I've got to stop wrting email late at night.  This almost makes sense.

Tom
-- 
One thousand, one hundred, seventy five people died of AIDS
last week.  Did someone mention a war in Iraq?

C506634@UMCVMB.MISSOURI.EDU (Eric Edwards) (01/30/91)

In Message-ID: <1991Jan28.190108.13993@zorch.SF-Bay.ORG>
          xanthian@zorch.SF-Bay.ORG (Kent Paul Dolan) said:
>
>If you get a file compressed by someone _else_, your best bet is to do
 ^^^^^^^^^^^^^^^^^^^^^^^^^^^^^^^^^^^^^^^^^^^^^^
     The only case I'm really interested in.....
>an uncompress, compress -b14 on your host site before transferring the
>data down, just to be on the safe side.
Not practical.  UMCVMB is not a unix box. It's as IBM 3090 170j with 7 bit dial
ups.  If I have to muck with file on the mainframe I'll uncompress it and
download the resulting text file after coverting to ebcdic..  It's faster but
still a lot of hassle.

Really though, if I have a lot of files to transfer I take the mainframe out
of the loop and ftp directly to a PC.  There's no opportunity to massage the
files first.

>Better to use the "-b12" flag than to rewrite compress to run more slowly.

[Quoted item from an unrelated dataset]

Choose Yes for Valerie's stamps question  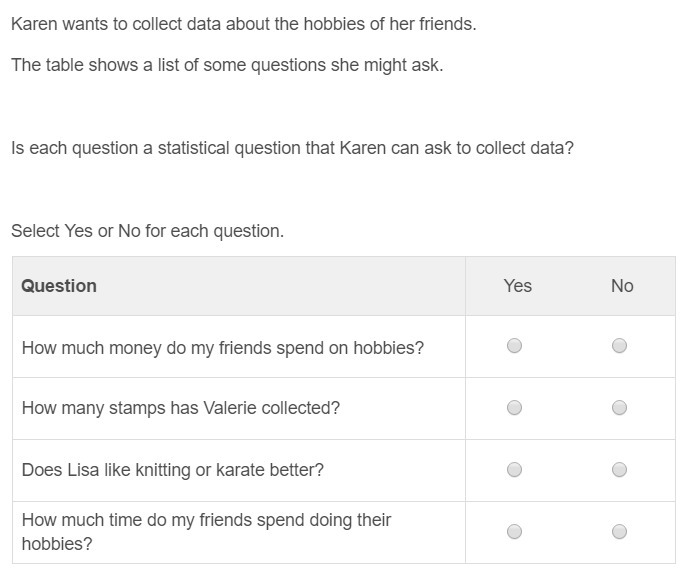pyautogui.click(x=514, y=408)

Great idea Kent!  Now, how do we go about convicing all the archive operators
on the Internet to compress with "-b12"?

>As to lharc and zip, I don't know whether they inherently use smaller
>buffers than the compress default (probably, though, since both had

The point is, they achieve as good or better compression than compress with
lesser memory requirements.

>In general, your "using the same algorithm" ignores the fact that the
>compress algorithm has a scaling factor controlled by the "-b" flag,

Which is almost useless information since almost all compressed files are
done with 16 bit compression.

On a more productive note, I've made a little progress in getting compress to
run on my system.  By running nofastmem at the beginning and end of my startup-
sequence I am able to force most memory allocations into chip ram.  This leaves
a 450k block of fast ram after boot up, enough to run compress.  It doesn't
very long, though for this block to get broken up.  So, in general, I have to
reboot if I want to run compress.

Eric Edwards: c506634 @    "The 3090.  Proof that by applying state of the
Inet: umcvmb.missouri.edu   art technology to an obsolete architecture,
Bitnet: umcvmb.bitnet       one can achieve mediocre performance."